Frequently Asked Questions

See also:

KNMI Climate Explorer

ICA&D

C3S2_311_Lot3

FAQ

	FAQ
	The answers given below to the Frequently Asked Questions are intended to be brief rather than comprehensive. For more details, see the documentation provided under Project info.

	Why the ECA&D project?
	What basic data, series and stations are used?
	What is the difference between downloadable and non-downloadable data?
	Why more than one definition for min., mean & max. temperature, etc.?
	What is the difference between blend and non-blend?
	Why doesn't ECA use the WMO station numbers as id's?
	What quality control and homogeneity procedures are applied?
	Why are values slightly different from the file that I downloaded earlier?
	How to obtain daily data that are not available for download at this website?
	How are the smoothed lines in the indices plots calculated?
	What procedure is used to calculate the trends?
	Why do some stations not appear on the trend map, although a time series plot is available?
	Why do some values differ from the values I obtained from the national meteo office(s)?


	Why the ECA&D project?
	The objective of ECA&D is to combine collation of daily series of observations at meteorological stations, quality control, analysis of extremes and dissemination of both the daily data and the analysis results. Integration of these activities in one project proves to be essential for success. New versions of the daily dataset will be issued at regular intervals. The network of participants is graduately extended to countries in the Middle East and countries in North Africa. [top]

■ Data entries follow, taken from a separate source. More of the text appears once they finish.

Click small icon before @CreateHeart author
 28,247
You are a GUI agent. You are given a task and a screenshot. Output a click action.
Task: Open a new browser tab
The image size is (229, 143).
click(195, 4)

	What basic data, series and stations are used?
	The ECA dataset consists of daily station series obtained from climatological divisions of National Meteorological and Hydrological Services and station series maintained by observatories and research centres throughout Europe and the Mediterranean. For details of the individual data providers see the participants list. A comprehensive overview of all available data is provided in the data dictionary. The series are quality controlled and flags (“OK”, “suspect” or “missing”) for individual data are attached. Homogeneity testing has resulted in classification of series in “useful”, “doubtful” or “suspect”. Note that these categories only hold for the particular time intervals for which the tests were applied. It is recommended to use the results of the homogeneity tests for selecting appropriate series and time intervals. The series have not been homogenized in the sense that values are changed. [top]

	What is the difference between downloadable and non-downloadable data?
	Part of the daily data in ECA&D is for stations which are labelled “non-downloadable”. This indicates that the daily data for these stations are not available from this website, but can be available from the data provider itself. “Non-downloadable” daily data are used together with “downloadable” daily data to calculate derived value-added products, such as indices of extremes or daily maps of gridded data (E-OBS). The derived products are made available irrespective of the “non-downloadable”/“downloadable” status of the daily data these products are based on. See our data policy for more details. [top]

	Why more than one definition for min., mean & max. temperature, etc.?
	Different countries estimate daily average temperatures using different methods and formulae. Also, the time intervals for observing minimum and maximum temperature differ and so does the time interval for 24h accumulated rainfall. Each series is therefore labeled with the appropriate element id.[top]

	What is the difference between blend and non-blend?
	The series collected from participating countries generally do not contain data for the most recent years. This is partly due to the time that is needed for data quality control and archiving at the home institutions of the participants, and partly the result of the efforts required to include the data in the ECA database. To make available for each station a time series that is as complete as possible, we have included an automated update procedure that relies on the daily data from SYNOP messages that are distributed in near real time over the Global Telecommunication System (GTS). In this procedure the gaps in a daily series are also infilled with observations from nearby stations, provided that they are within 12.5km distance and that height differences are less than 25m. The download options under daily data allow to select blend or non-blend. The non-blended series are the series as provided by the participants. The blended series underwent the process described above. In case a blended series is chosen, information on the underlying series that are used in the blending process is provided. The datasets that can be downloaded from the website make use of only the downloadable stations series. The derived ECA&D products such as indices of extremes or E-OBS make use of a blended dataset made from both the downloadable and non-downloadable station series, see our data policy. Therefore results created from the downloaded datasets might not necessarily be the same as those given elsewhere on this website. [top]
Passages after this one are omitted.